A new study published by the Electricity Markets and Policy group (EMP) at the Lawrence Berkeley National Laboratory (EMP) shows that the queue of new wind and solar capacity in the United States with planned grid connection has reached record levels, alongside the new capacity of battery storage projects.

“We are seeing that the total active capacity in the queues is increasing year by year, with more than 750 GW of production and an estimated storage capacity of 200 GW at the end of 2020,” the researchers found. “Solar (462 GW) represents an important – and growing – part of the capacity of generators in the queues. Significant wind capacity (209 GW) is also under development, including 29% for offshore projects (61 GW). In total, around 680 GW of zero carbon capacity are currently seeking access to transport, as is 74 GW of natural gas capacity ”.

PEM research also shows that “hybrid” projects – solar combined with storage – increase in proportion to the generation capacity due to grid connection. The number of new gas projects in the United States is largely declining, with the exception of the Southeast region. Wind and solar are booming in all regions, although the amount of predicted wind capacity has declined slightly. The amount of storage capacity added to the queue in 2019 and 2020 was several times greater than in previous years.

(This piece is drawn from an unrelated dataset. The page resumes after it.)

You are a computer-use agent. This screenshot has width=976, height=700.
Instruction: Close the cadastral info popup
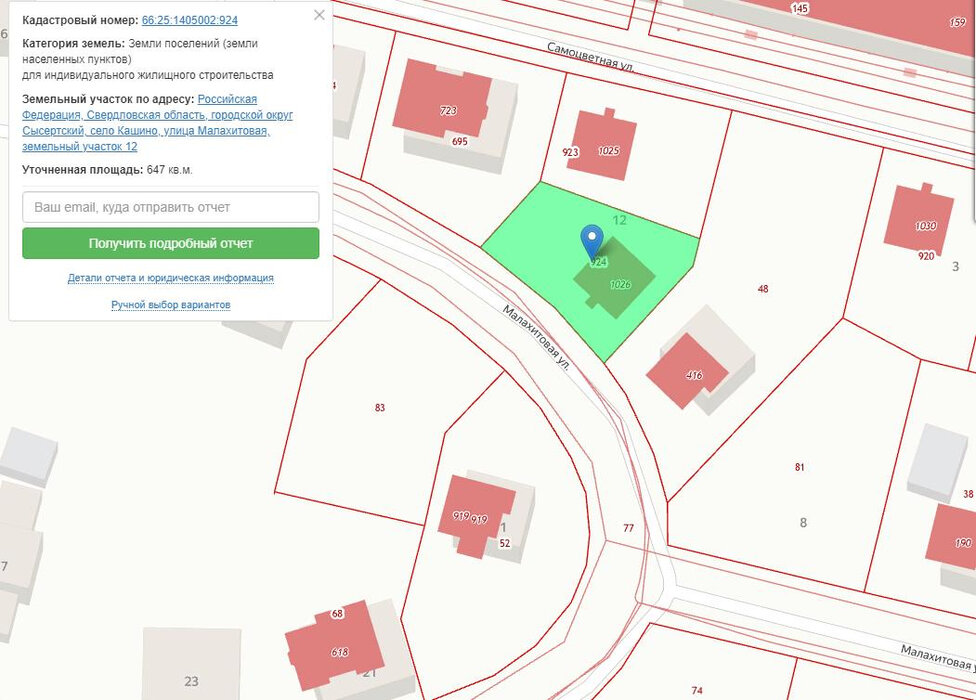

The report also points out that not all projects in the connection queue end up being created. “Among a subset of queues for which data is available, only 24% of projects seeking to connect between 2000 and 2015 were built afterwards. The completion percentages seem to be decreasing and are even lower for wind and solar than for other resources, ”the report notes. This is due to cost, time and speculation, to which wind and solar are particularly vulnerable. The analysis revealed that nuclear power had the longest delays in connection queues, for projects without interconnection agreements.

The majority of renewable energy development takes place in Texas, Arizona, Indiana and California, with an offshore project planned for New York.

The United States government, led by President Joe Biden, has a plan to achieve 80% clean energy by 2030 and 100% clean energy by 2035. The government has recently started taking the first steps. measures to accelerate the growth of offshore wind power and electric vehicles, but faces a set of significant hurdles in achieving the legislation required to transform the country’s power system. Gas-fired power, in particular, will pose a threat to targets, with many new gas plants likely to miss the clean power deadline without an early shutdown.